Mais le voyage dans le temps passe de l’échelle de la décennie à celle des millions d’années lorsqu’on pénètre dans la Waipoua Forest. On abandonne toute idée de civilisation, tout repère temporel ou géographique alors que la forêt prive de ciel les virages sinueux. Dans cette jungle, une essence d’arbre est particulièrement majestueuse : le kauri, arbre sacré des maoris attenant des tailles impressionnantes.

Le soir, nous dormons au Trounsom Campground, où, comble du luxe, nous trouvons des douches chaudes ! La forêt attenante abrite des kauris et censément des kiwis, mais il faut pour voir ces oiseaux nocturnes une lampe émettant une lumière rouge (les lumières blanches les éblouissent). La journée ayant été longue, on plante la tente et « au lit ».

Le lendemain, les kauris sont bien au rendez-vous !
Le lendemain, les kauris sont bien au rendez-vous !

Le dernier jour de ce roadtrip s’avèrera bien moins impressionnant, les villes néo-zélandaises sont rarement belles mais celles de Dargaville et Ruawai avaient des airs de Lavelanet.
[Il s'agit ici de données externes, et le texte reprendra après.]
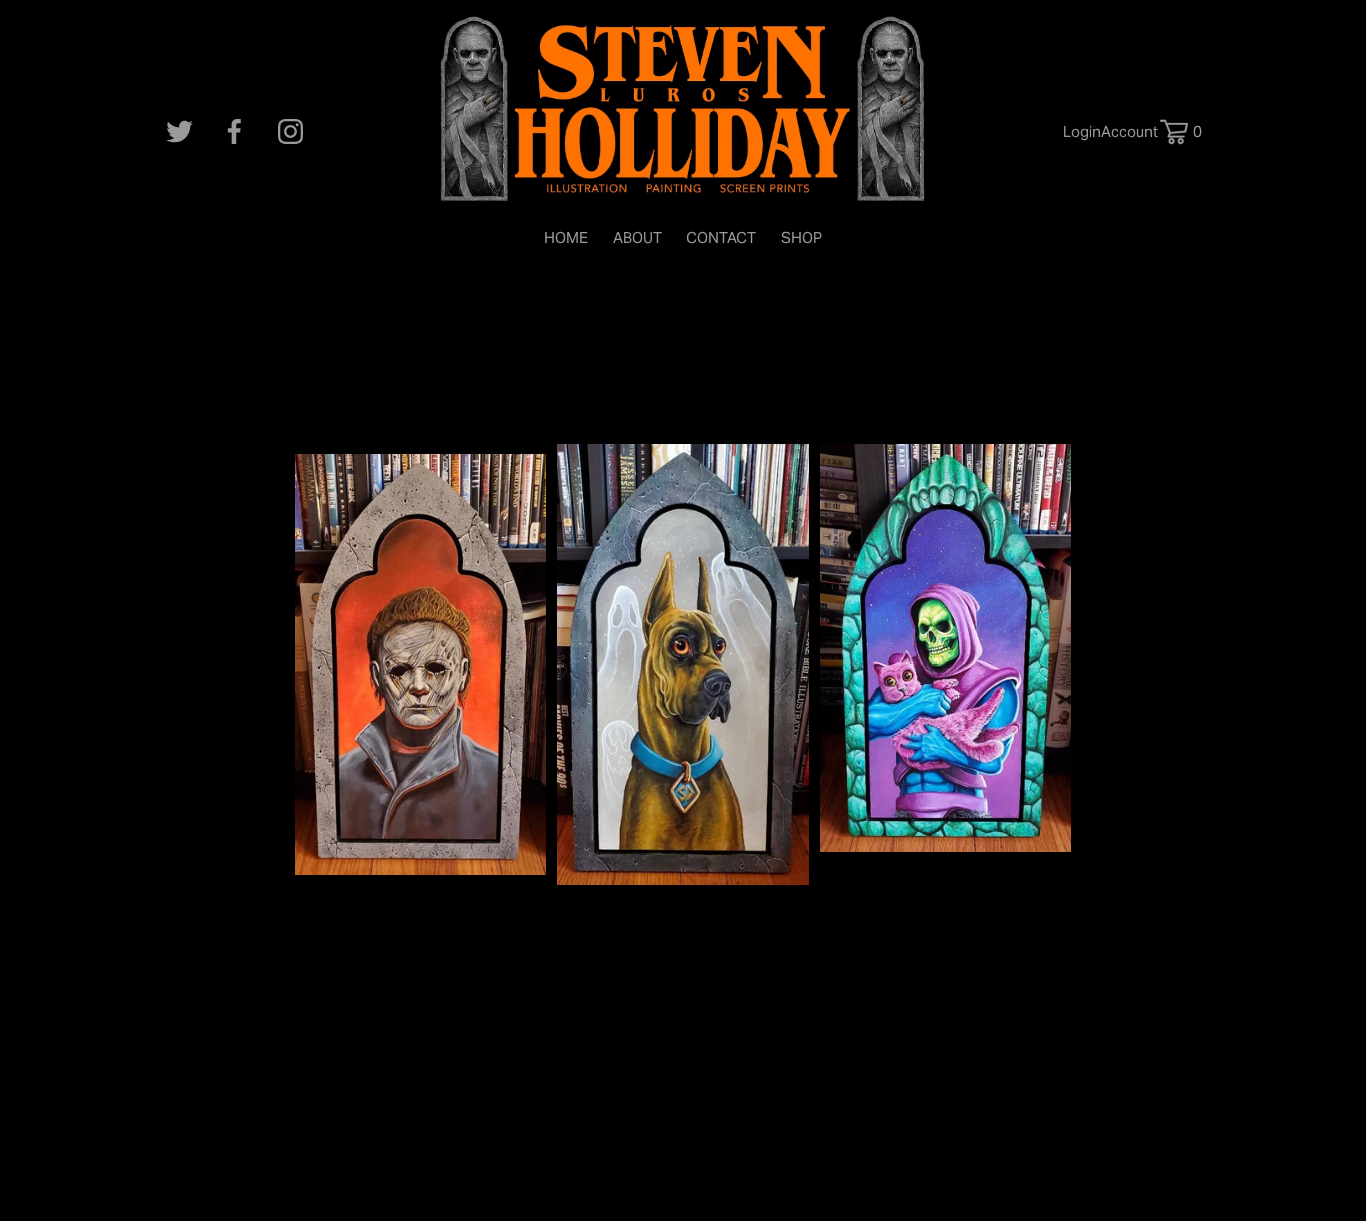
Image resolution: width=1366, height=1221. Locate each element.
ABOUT (637, 237)
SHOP (801, 237)
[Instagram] (290, 131)
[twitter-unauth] (179, 131)
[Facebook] (234, 131)
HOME (566, 237)
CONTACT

Toujours cependant le virage est capable de surprendre pour révéler un nouveau paysage inattendu, et notre retour par la Nationale 16 nous aura fait profiter de beaux points de vue et même de sculptures d’art moderne en plein champ (pas eu le temps de prendre de photo, désolé).

Que de choses donc vues en 4 jours, il est temps de conclure cet article, la prochaine fois, je vous raconterai comment on peut faire rimer Noël et coup de soleil !

8 réflexions sur “Chapitre 13 : Holiday

  1. julien

    J’ai une remarque à faire. Outre l’aspect universitaire que tu as totalement laissé à l’abandon, par l’absence de texte justifié (Doux Jésus! :p ), j’aurais aimé que tu nous laisses le choix de la musique avec « Holiday » de Green Day par exemple… :/
    Je ne t’en tiens pas rigueur pour cette fois !

    (Les photos sont de mieux en mieux, I liiiiike!!!)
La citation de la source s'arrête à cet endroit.